Generative AI, which can create text and images, is becoming an essential tool in today’s data-driven society. It’s now being utilized to produce realistic synthetic data, which can effectively solve problems where real data is limited or sensitive. For the past three years, DataCebo, an MIT spinoff, has been offering a Synthetic Data Vault (SDV) software system to help organizations generate synthetic data in applications such as software testing and machine learning model training.
The SDV, given its ability to transform software testing, has been downloaded over a million times and used by more than 10,000 data scientists. Kalyan Veeramachaneni and Neha Patki, the founders, credit its success to the innovative approach offered by synthetic data creation. In 2016, Veeramachaneni’s team revealed an open-source suite of tools to create synthetic data, preserving statistical relationships in the absence of sensitive information and allowing software testing through simulations.

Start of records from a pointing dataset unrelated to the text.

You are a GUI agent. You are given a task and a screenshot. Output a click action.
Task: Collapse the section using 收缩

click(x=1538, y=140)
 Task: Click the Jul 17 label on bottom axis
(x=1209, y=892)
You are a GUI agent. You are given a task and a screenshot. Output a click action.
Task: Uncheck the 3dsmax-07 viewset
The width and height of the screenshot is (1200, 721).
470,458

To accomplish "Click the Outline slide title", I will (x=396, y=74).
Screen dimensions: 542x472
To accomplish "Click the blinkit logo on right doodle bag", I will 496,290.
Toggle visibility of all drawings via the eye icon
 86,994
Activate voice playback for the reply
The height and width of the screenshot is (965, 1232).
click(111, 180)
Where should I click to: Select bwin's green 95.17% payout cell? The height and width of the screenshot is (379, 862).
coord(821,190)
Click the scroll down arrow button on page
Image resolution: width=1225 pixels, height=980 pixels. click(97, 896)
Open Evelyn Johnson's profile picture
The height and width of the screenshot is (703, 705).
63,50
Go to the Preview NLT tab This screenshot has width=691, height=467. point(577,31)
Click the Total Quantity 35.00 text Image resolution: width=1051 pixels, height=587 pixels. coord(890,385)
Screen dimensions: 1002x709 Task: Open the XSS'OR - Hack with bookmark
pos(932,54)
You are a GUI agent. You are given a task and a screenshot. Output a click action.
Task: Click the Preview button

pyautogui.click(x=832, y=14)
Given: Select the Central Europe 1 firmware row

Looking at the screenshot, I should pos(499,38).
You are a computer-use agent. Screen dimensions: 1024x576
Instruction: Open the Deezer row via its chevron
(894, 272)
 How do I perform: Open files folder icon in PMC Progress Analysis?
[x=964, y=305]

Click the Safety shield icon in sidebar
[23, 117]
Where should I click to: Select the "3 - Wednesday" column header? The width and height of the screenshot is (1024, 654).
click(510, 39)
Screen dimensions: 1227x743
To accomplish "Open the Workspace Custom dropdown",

DataCebo was founded in 2020 to add more features for larger organizations to SDV. Its uses have since been impressively wide-reaching, from planning for rare weather events in airlines to predicting health outcomes for cystic fibrosis patients based on synthesized medical records. The data science platform Kaggle hosted a competition in 2021, engaging around 30,000 data scientists to use SDV for synthetic data creation and prediction outcomes, thereby avoiding proprietary data use.
Software testing remains a significant focus, as the developers can use generative models created using SDV to understand sample collected data and generate a large volume of synthetic data to simulate specific scenarios for application tests. This approach lets the developers efficiently test edge cases, like a bank simulating accounts with no money for testing transfer rejection.
Data protection concerns have also brought synthetic data into the spotlight as it is always better from a privacy perspective. Companies can restrict data access while adhering to both regulations and their best interests. The company views its SDV as a crucial tool for advancing synthetic enterprise data, data sourced from user behavior on large-scale software applications. Veeramachaneni notes that, unlike language data, enterprise data is complex and not universally available.
Recently, DataCebo introduced new features to improve SDV’s utility. These include tools called the SDMetrics library to measure generated data realism and SDGym, which helps compare model performance. Veeramachaneni emphasizes their goal is to ensure organizations can trust this new data by providing programmable synthetic data that allows enterprises to insert specific insights and intuition for more transparent models.
According to Veeramachaneni, synthetic data via generative models will revolutionize data work in the next few years as an increasing number of companies adopt AI and data science tools. He believes that a whopping 90% of enterprise operations could be performed with synthetic data. Given this, DataCebo is playing a pivotal role in promoting transparent and responsible technology adoption.